After she expires, her rich father demands that Khorma — he has no idea that the young priest killed her — pray for her soul for the next three nights. Soon, he learns that he’s not the only man that she’s bewitched.
That night, when Khorma enters the church, the girl rises from her coffin and tries to find him. He protects himself with a circle of chalk, but must spend the entire night vigilant that she doesn’t attack him.
The second night, the girl’s coffin flies all over the church as birds appear all over the room. Khorma attempts to leave but the father tells him that he will get 1,000 lashes if he fails and 1,000 pieces of gold if he succeeds. He runs, as the witch has already tried to rob him of his sight and has turned his hair white.
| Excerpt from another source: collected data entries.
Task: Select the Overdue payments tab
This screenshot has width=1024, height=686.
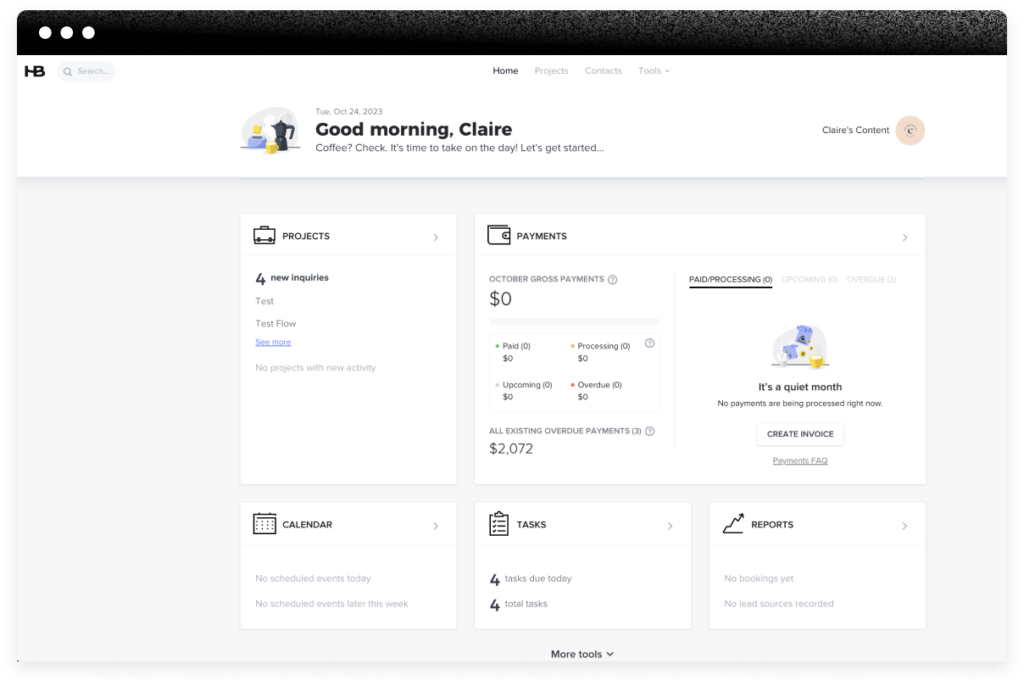Action: pyautogui.click(x=871, y=280)
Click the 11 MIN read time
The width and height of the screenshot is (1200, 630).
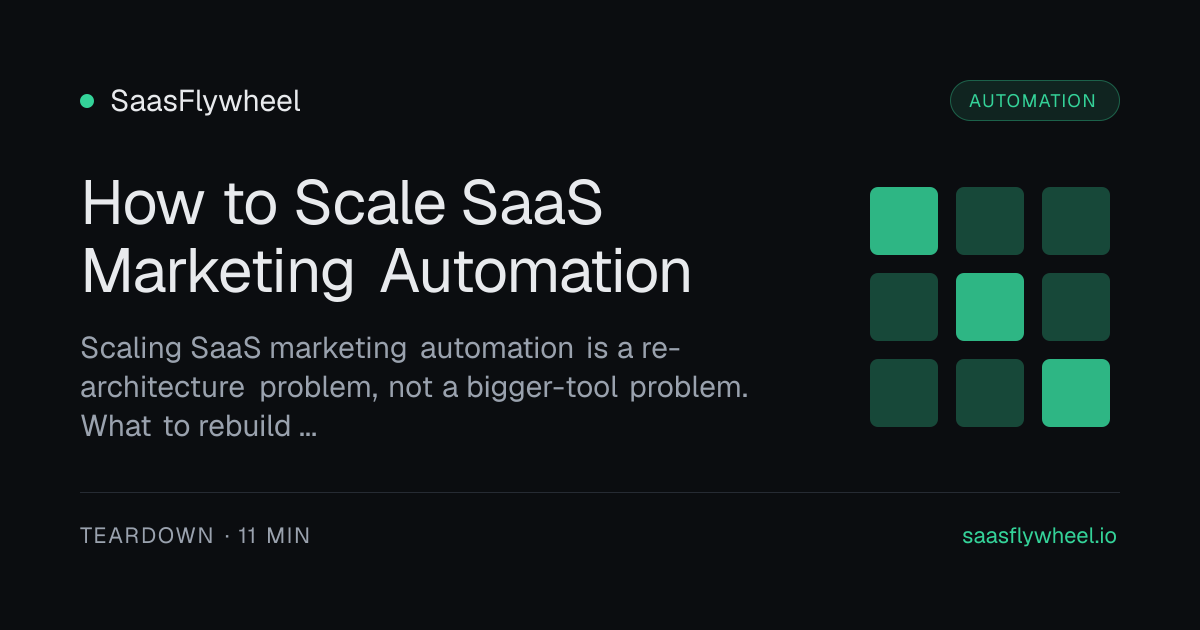coord(274,536)
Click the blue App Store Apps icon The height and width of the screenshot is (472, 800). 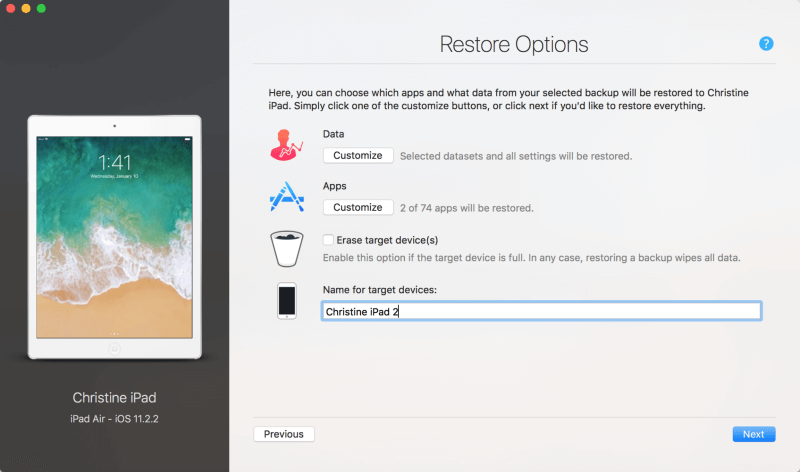[x=286, y=196]
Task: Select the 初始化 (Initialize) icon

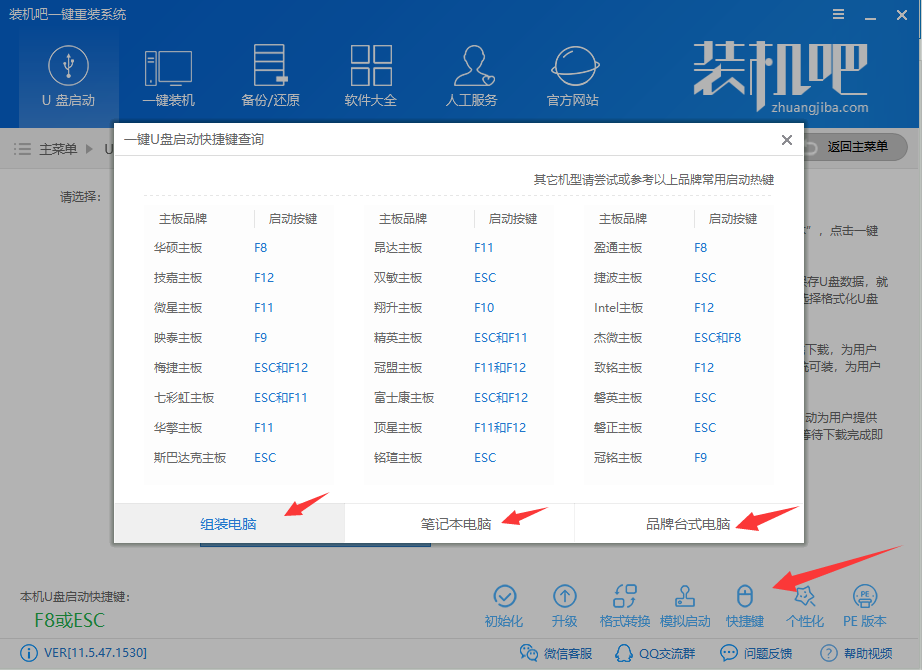Action: [505, 600]
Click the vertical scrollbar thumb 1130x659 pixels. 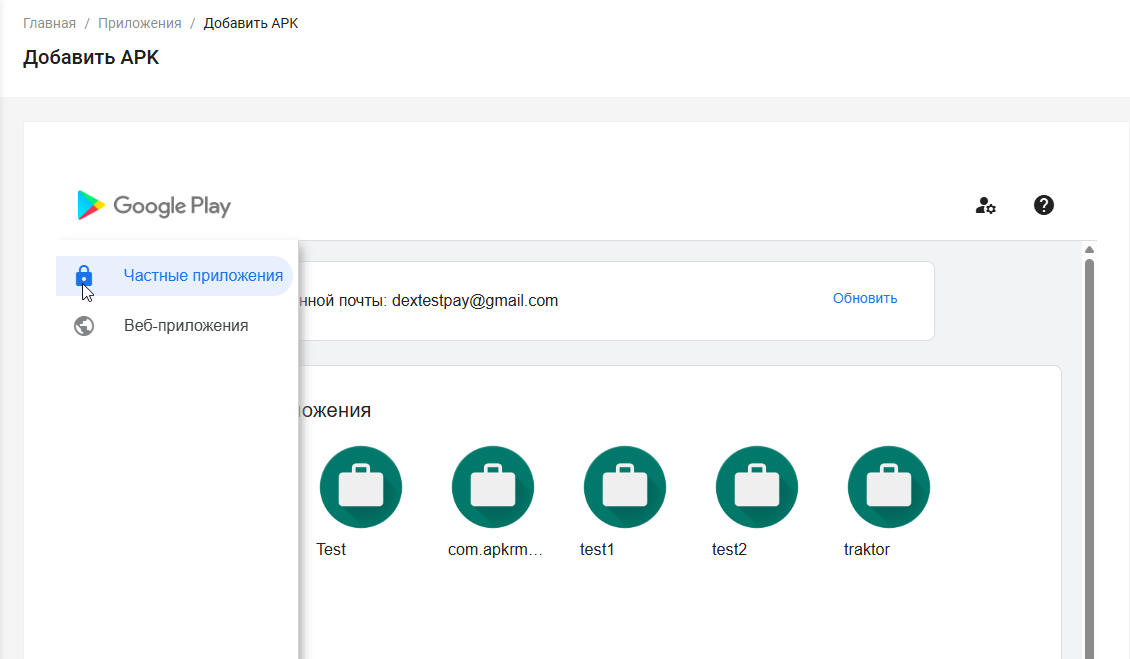pos(1089,450)
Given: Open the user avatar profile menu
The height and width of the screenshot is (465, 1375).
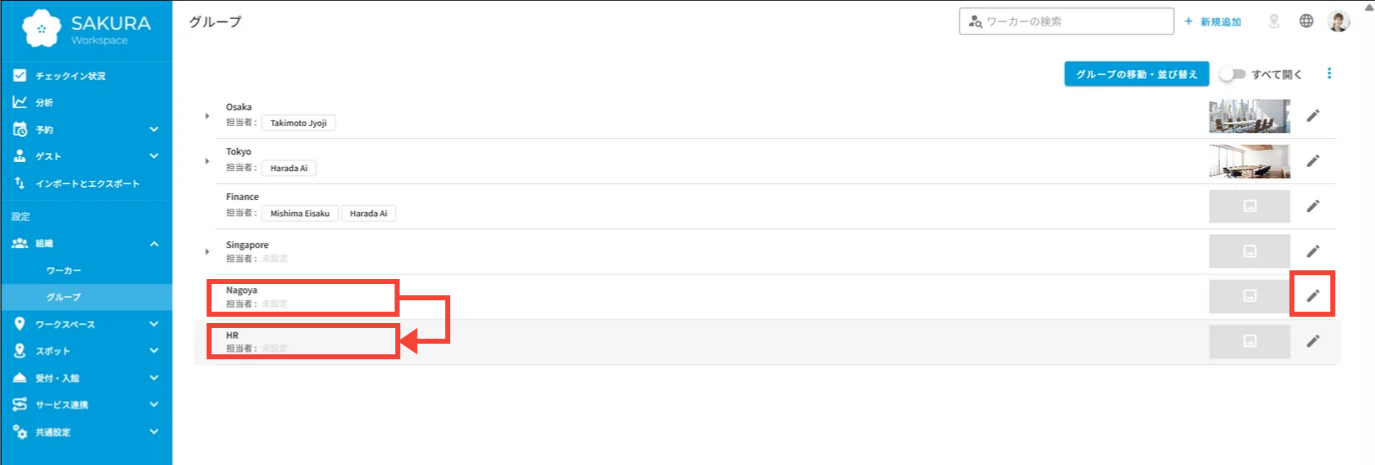Looking at the screenshot, I should [x=1339, y=21].
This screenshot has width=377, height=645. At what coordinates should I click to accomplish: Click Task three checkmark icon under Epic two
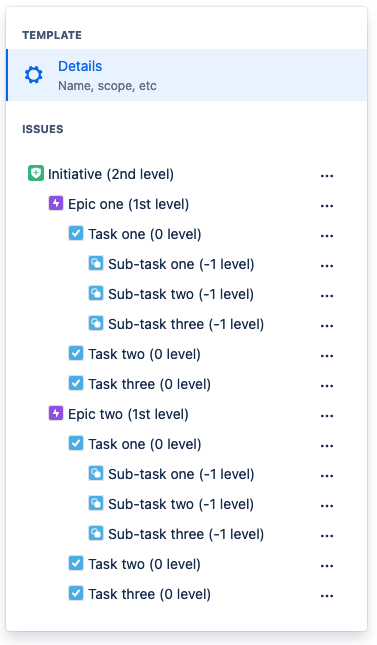76,593
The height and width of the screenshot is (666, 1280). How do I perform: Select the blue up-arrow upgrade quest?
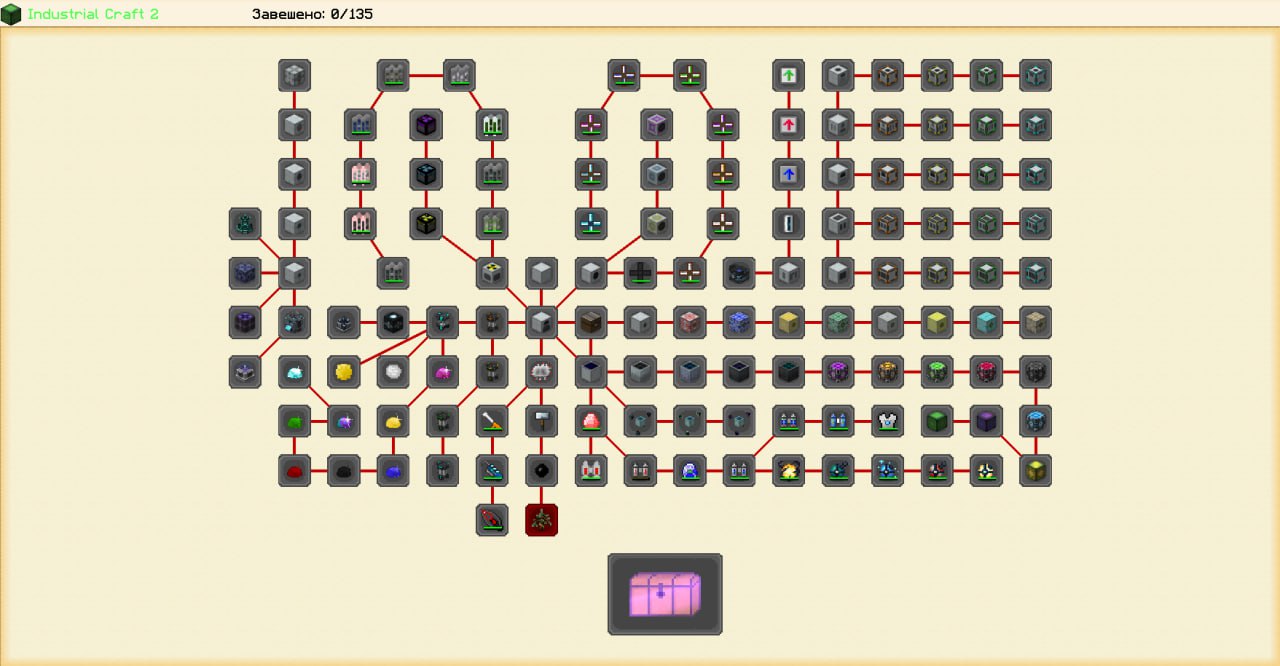[x=788, y=174]
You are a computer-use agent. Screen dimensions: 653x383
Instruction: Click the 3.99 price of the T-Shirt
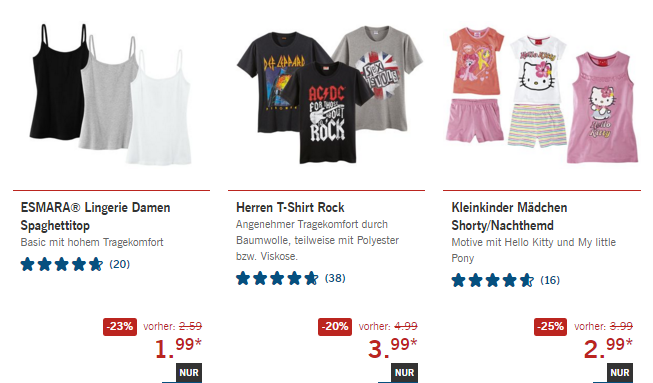pos(393,348)
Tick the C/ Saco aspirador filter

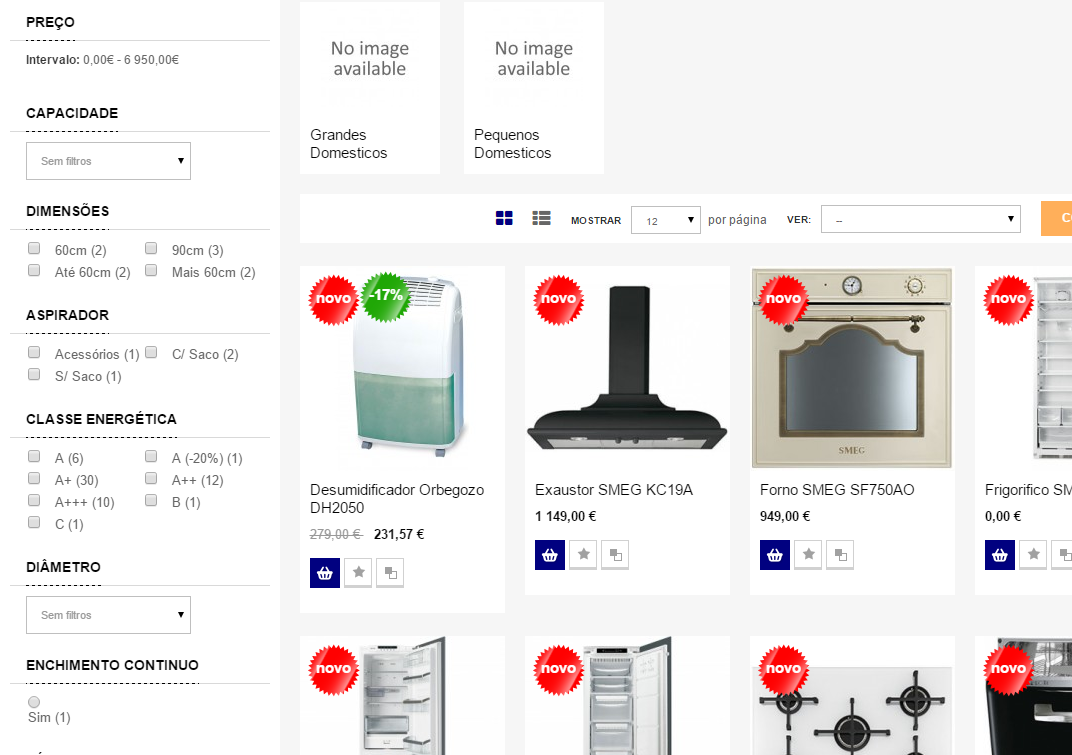click(x=151, y=352)
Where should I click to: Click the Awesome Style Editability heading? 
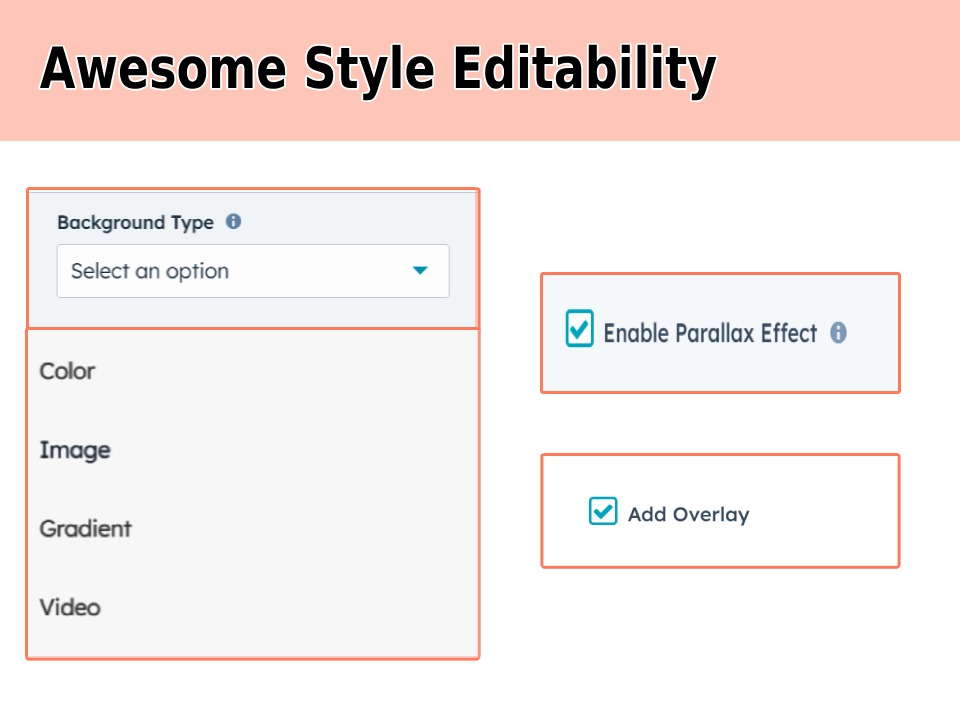(378, 70)
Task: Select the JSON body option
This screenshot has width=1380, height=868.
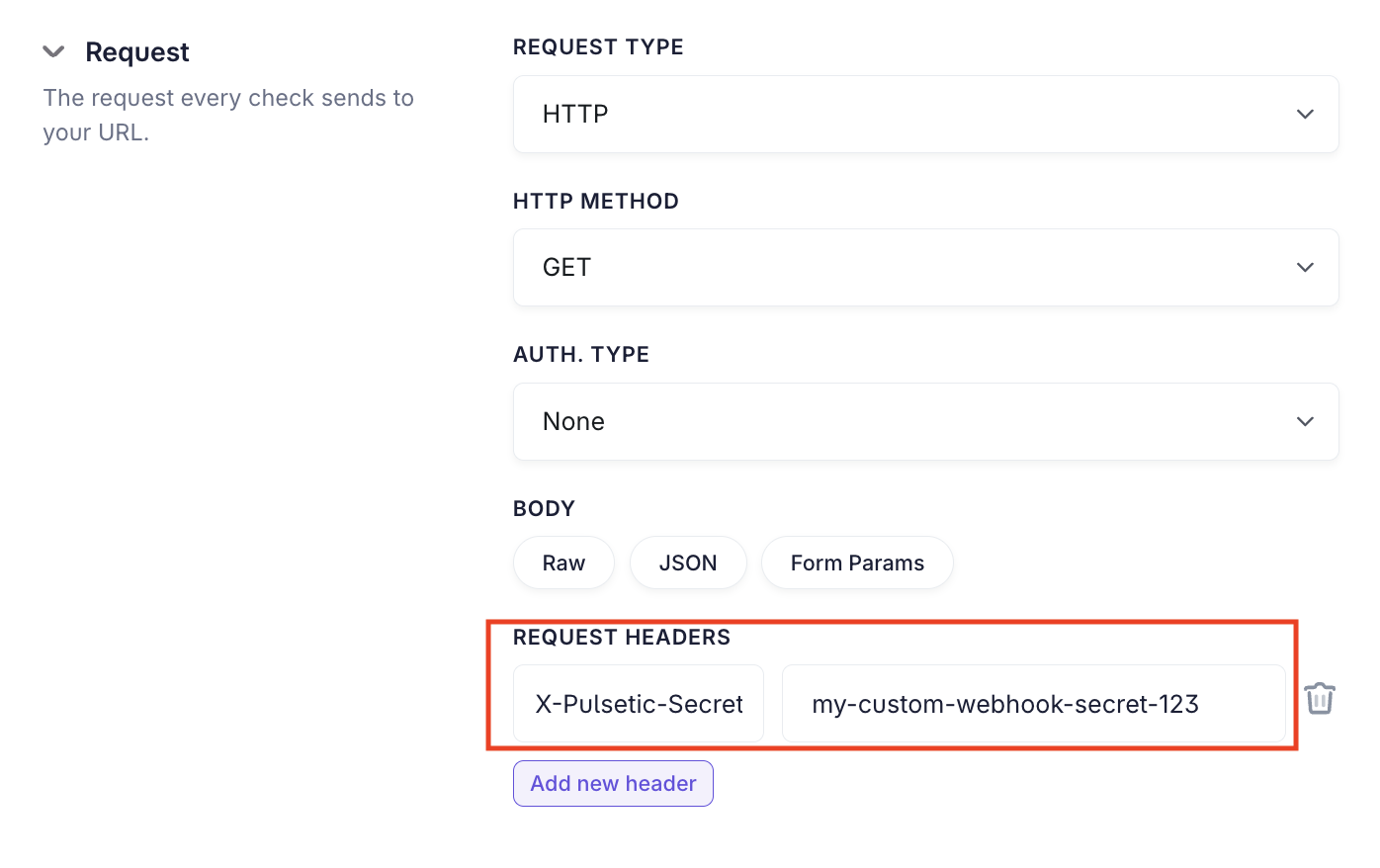Action: coord(688,563)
The final night a drunk Khorma contends with the girl one more time, but her demons cannot get past the chalk. They can’t, that is, until the monstrous spirit of Viy is conjured. The demons attack him, leaving him motionless in the middle of the chapel as the woman’s corpse crashes through her coffin, revealing her as an old woman once more.
While this movie is more than fifty years old, it still looks and feels amazing, as if it came from an alien world and somehow found ours.
You can watch Viy on Tubi. For the best possible version, turn to Severin. Their blu ray comes with an interview with Richard Stanley on the film, a documentary on the history of Russian fantasy films and three short films, Satan Exultant, The Queen of Spades, and The Portrait.
Viy is also streaming on Shudder.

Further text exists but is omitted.